Y la derecha partió,
precisa, mortífera.
Benvenuti se desplomó sobre
la lona. Intentó incorporarse y volvió a caer.
El referí alemán, Rudolf
Drust, en el minuto y cincuenta y siete, dio el match por concluído.
Estallamos de júbilo.
El locutor arengaba y
festejaba.
Se oían vivas en la calle.
Lucho derramó una lágrima. Monzón lo había
logrado. No había esperado la arbitrariedad de los puntos. No le había pasado
como a él.
4
Hubo muchas otras veces en
que Lucho volvió a ver las peleas de Monzón en nuestra tele. Ya era como una
cábala. Los chicos nos entusiasmábamos tanto que después de cada pelea le pedíamos
que nos enseñara algunos golpes y posturas en el jardín de adelante convertido en
ring.
Un día, cuando yo tenía unos
diez años, en los carnavales, cometí el error de arrojarle una bombita de agua
a la hermana de un delincuente que vivía a la vuelta de casa, sobre Ramon Falcon.

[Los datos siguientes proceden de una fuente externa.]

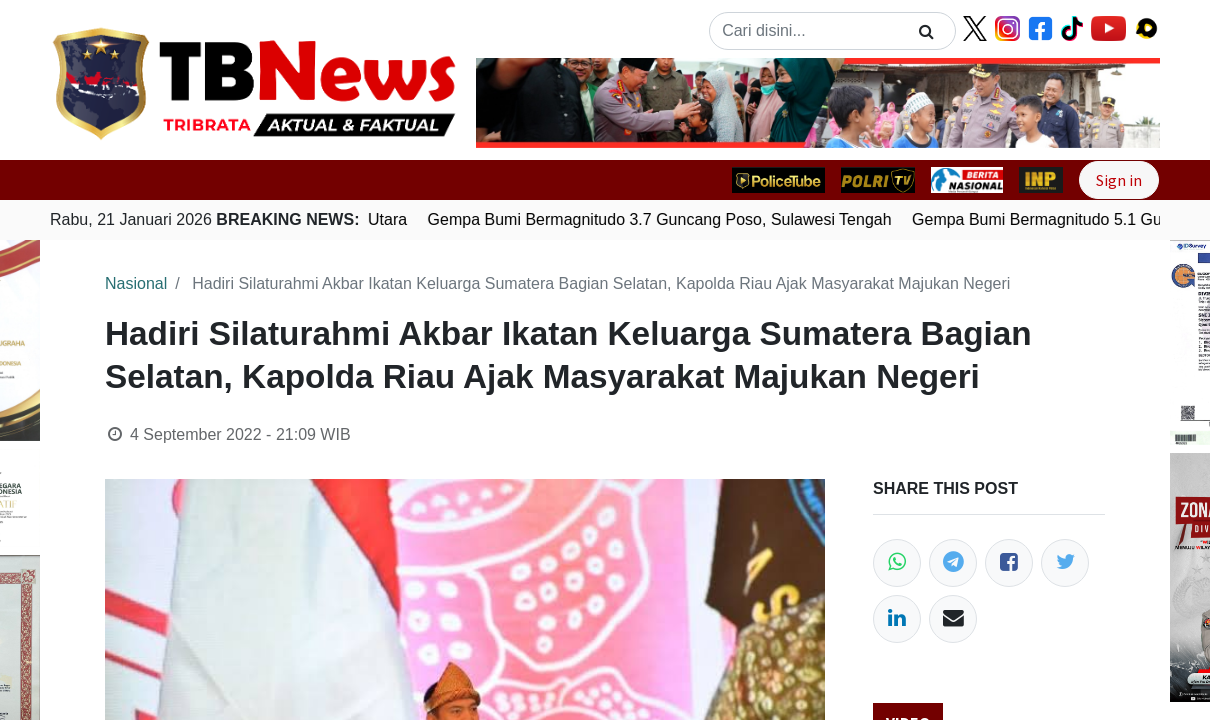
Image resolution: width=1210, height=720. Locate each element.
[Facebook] (1009, 563)
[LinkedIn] (897, 619)
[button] (527, 103)
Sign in (1119, 180)
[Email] (953, 619)
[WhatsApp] (897, 563)
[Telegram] (953, 563)
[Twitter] (1065, 563)
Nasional (136, 283)
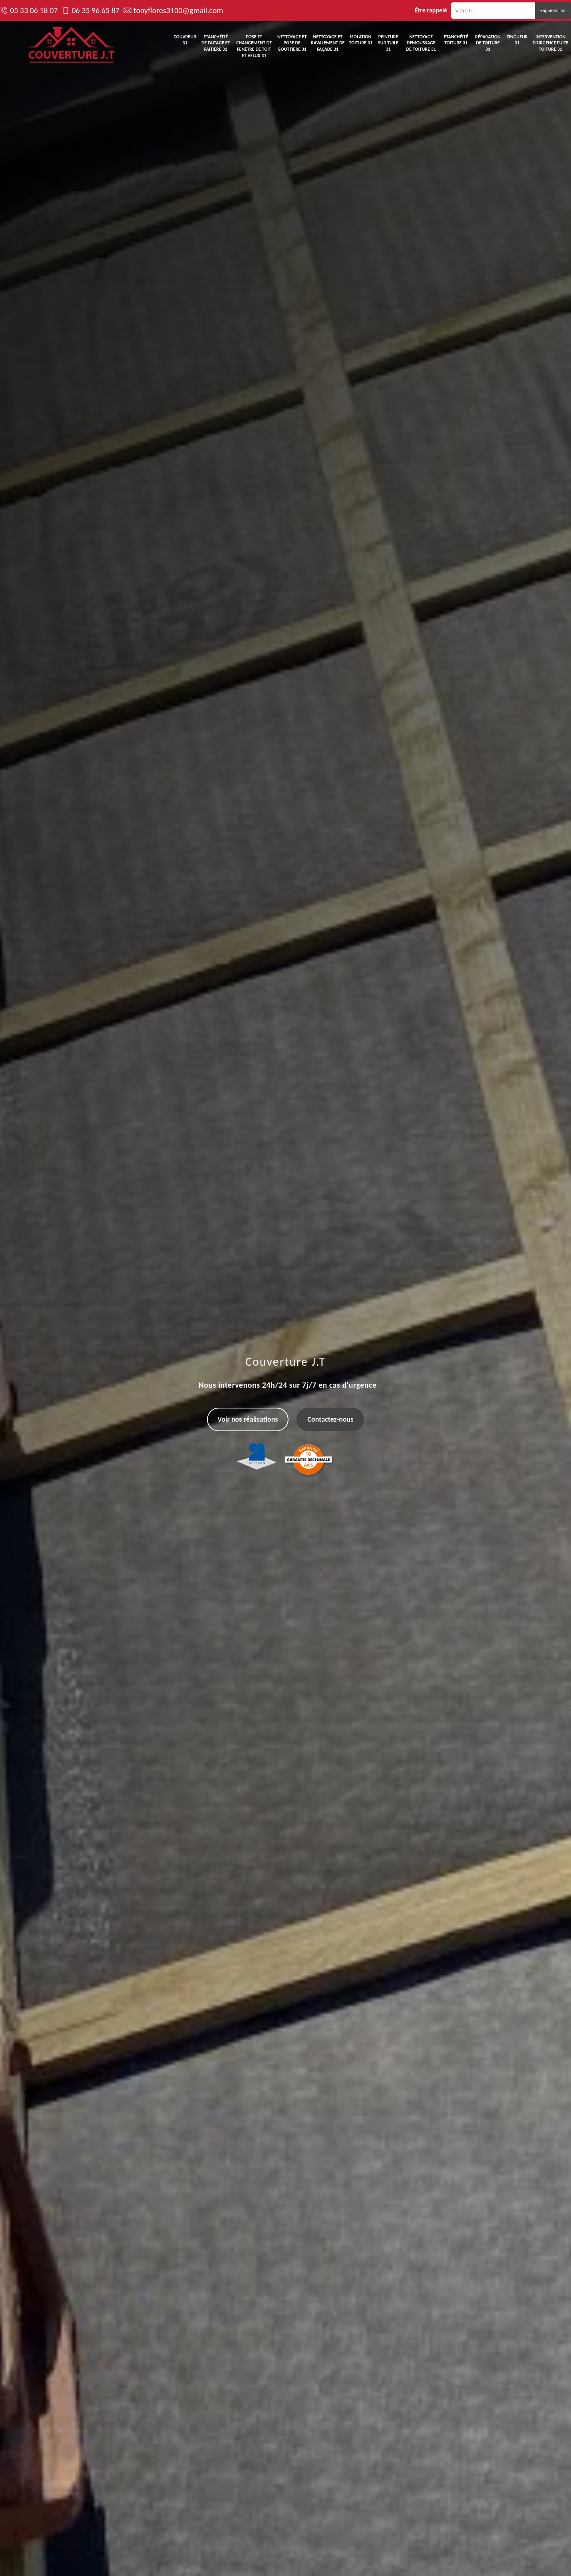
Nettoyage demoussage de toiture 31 (421, 43)
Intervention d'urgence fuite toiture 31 (551, 43)
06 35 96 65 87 (95, 10)
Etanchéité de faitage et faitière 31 (215, 43)
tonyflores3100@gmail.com (178, 10)
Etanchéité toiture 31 (456, 40)
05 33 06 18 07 (34, 10)
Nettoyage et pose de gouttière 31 (292, 43)
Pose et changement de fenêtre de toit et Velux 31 (254, 46)
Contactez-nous (330, 1419)
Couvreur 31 (185, 40)
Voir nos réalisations (248, 1419)
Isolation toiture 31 (360, 40)
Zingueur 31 (517, 40)
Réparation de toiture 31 (488, 43)
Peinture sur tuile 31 (388, 43)
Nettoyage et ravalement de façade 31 (327, 43)
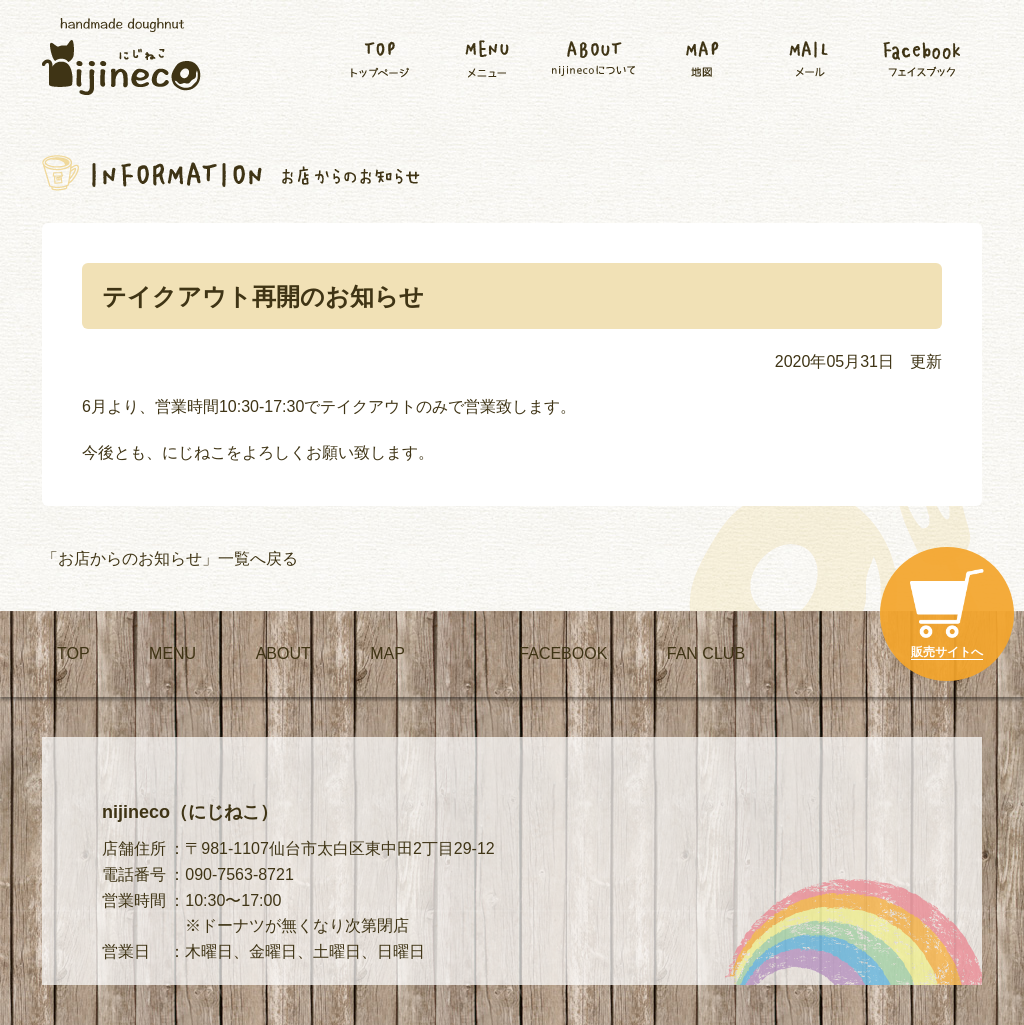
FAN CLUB (706, 653)
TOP (73, 653)
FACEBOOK (563, 653)
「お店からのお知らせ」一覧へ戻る (170, 558)
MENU (172, 653)
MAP (387, 653)
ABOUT (283, 653)
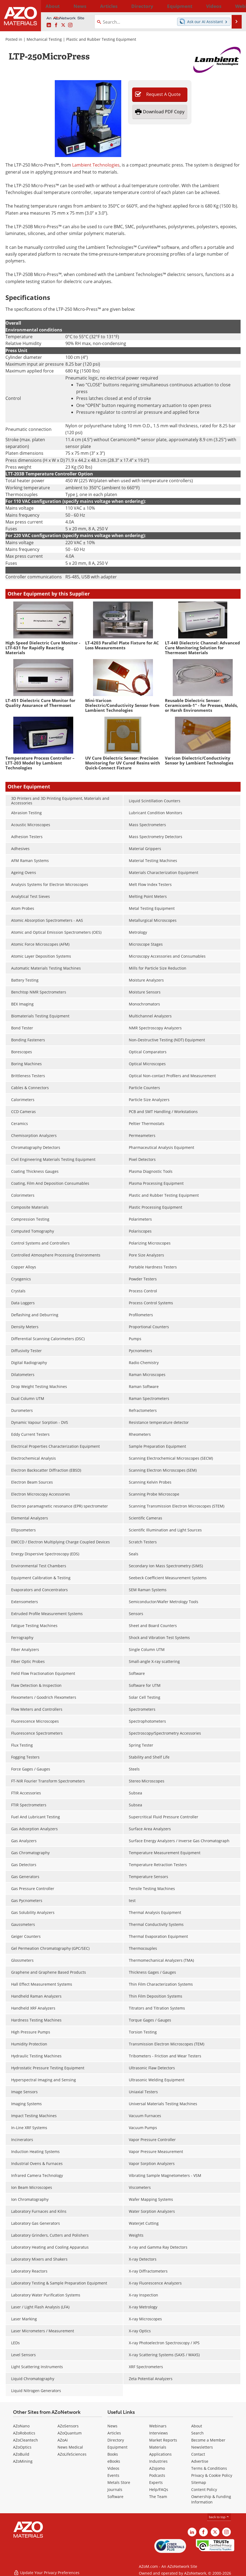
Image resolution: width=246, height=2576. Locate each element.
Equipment (117, 2447)
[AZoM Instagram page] (70, 25)
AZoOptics (22, 2447)
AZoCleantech (25, 2440)
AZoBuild (21, 2454)
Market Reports (163, 2440)
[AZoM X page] (63, 25)
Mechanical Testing (44, 39)
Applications (160, 2454)
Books (112, 2454)
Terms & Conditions (209, 2468)
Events (113, 2475)
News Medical (70, 2447)
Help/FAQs (158, 2489)
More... (235, 6)
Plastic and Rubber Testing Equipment (101, 39)
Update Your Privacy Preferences (46, 2569)
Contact (198, 2454)
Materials (157, 2447)
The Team (158, 2496)
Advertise (199, 2461)
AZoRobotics (24, 2433)
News (112, 2425)
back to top (219, 2517)
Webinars (158, 2425)
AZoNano (21, 2425)
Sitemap (198, 2482)
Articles (114, 2433)
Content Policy (204, 2489)
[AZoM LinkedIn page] (49, 25)
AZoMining (23, 2461)
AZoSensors (68, 2425)
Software (115, 2496)
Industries (158, 2461)
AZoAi (62, 2440)
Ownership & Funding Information (211, 2499)
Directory (111, 6)
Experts (156, 2482)
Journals (114, 2489)
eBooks (113, 2461)
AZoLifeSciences (72, 2454)
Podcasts (157, 2475)
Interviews (158, 2433)
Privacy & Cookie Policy (211, 2475)
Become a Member (208, 2440)
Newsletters (202, 2447)
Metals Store (118, 2482)
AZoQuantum (69, 2433)
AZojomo (157, 2468)
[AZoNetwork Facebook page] (56, 25)
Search (197, 2433)
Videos (113, 2468)
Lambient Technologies (96, 165)
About (196, 2425)
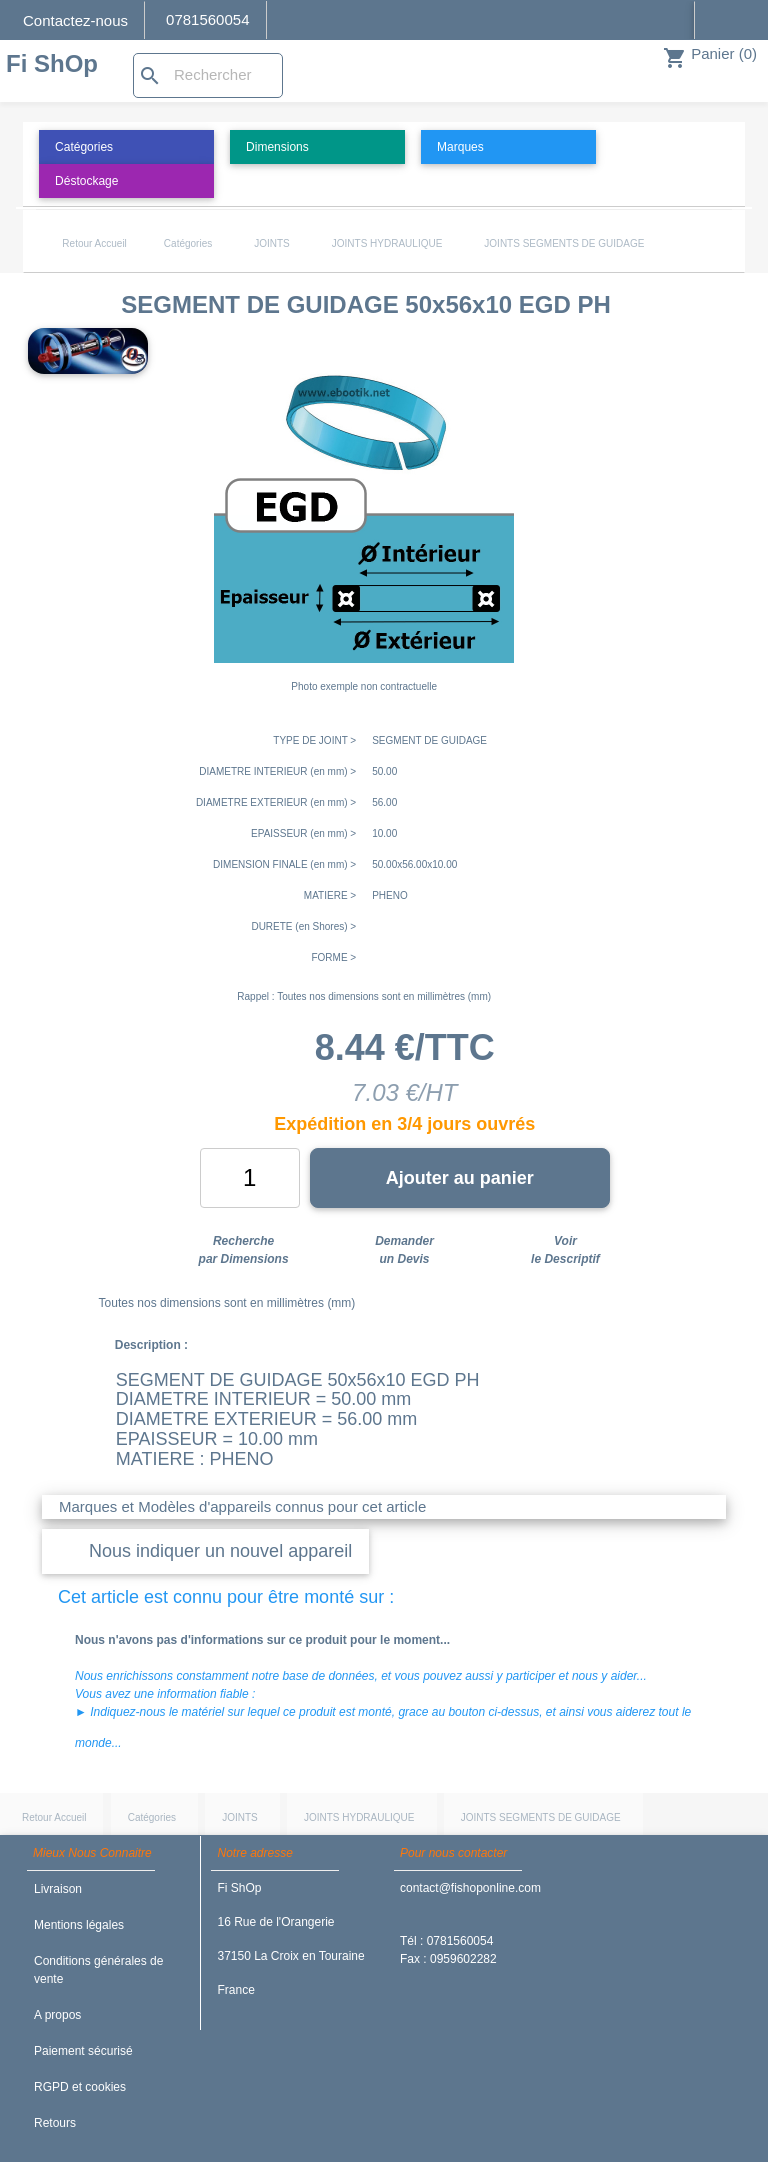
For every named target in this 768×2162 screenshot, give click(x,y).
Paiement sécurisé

El tipo tendría unos treinta años y era un conocido ladrón y matón. Se enfureció
y me persiguió diciendo que la chica estaba embarazada y que yo podía haberle
hecho perder el bebé. No se notaba ningún embarazo ni era mi intención hacerle
daño alguno, solo jugar. El delincuente me alcanzó en la vereda de Sixto Fernández
y Posadas y me metió un trompazo en el estómago que casi me desmaya. Caí sin
aire al suelo, retorciéndome.
Entonces se oyó una voz
pastosa, aguardentosa.
-Eh, vos. ¿Qué hacés pegándole
al hijo de don Hugo, grandulón?
Yo estaba en el suelo y no
pude ver nada, sólo escuchar.
Oí que el delincuente decía:
-¿Y vos qué te metés,
borracho de mierda?
No sé qué pasó exactamente,
pero sentí el inconfundible sonido de un trompazo y vi que caía sobre la vereda
el delincuente noqueado. Lucho me agarró y me llevó para casa mientras me decía:
-Ahora te vas a poner en
cuclillas y respirar hondo y se te va a pasar. Te cortó el aire ese bestia. Tranquilo.
5
Después dejamos de verlo a Lucho por un tiempo. No andaba
más por el barrio. Una mañana mamá encontró a
Rosa, la hermana de Lucho, en la panadería de la calle Díaz Vélez.
-¿Le pasó algo a Lucho?
-Tiene cirrosis, está en el hospital Gandulfo.
-¿Se lo puede visitar?
-No te molestes, Neli. No va a pasar
de mañana. Pero me pidió que les dé algo de parte de él. “Para doña Neli y don
Hugo que me dejaron entrar a su casa a ver a Monzón”, me dijo. Cuando pase todo
se los voy a llevar.
Mi madre no quiso preguntar de
qué se trataba.
Después del entierro de
Lucho, como a la semana, apareció Rosa por casa y le entregó a mamá un paquete,
mal envuelto en papel de estraza.
Lo abrimos con ansiedad.
Eran sus guantes.
Los guantes del Torito de
Lomas.
Todos rotos y desgastados.
Pero eran sus guantes. Su mejor
regalo.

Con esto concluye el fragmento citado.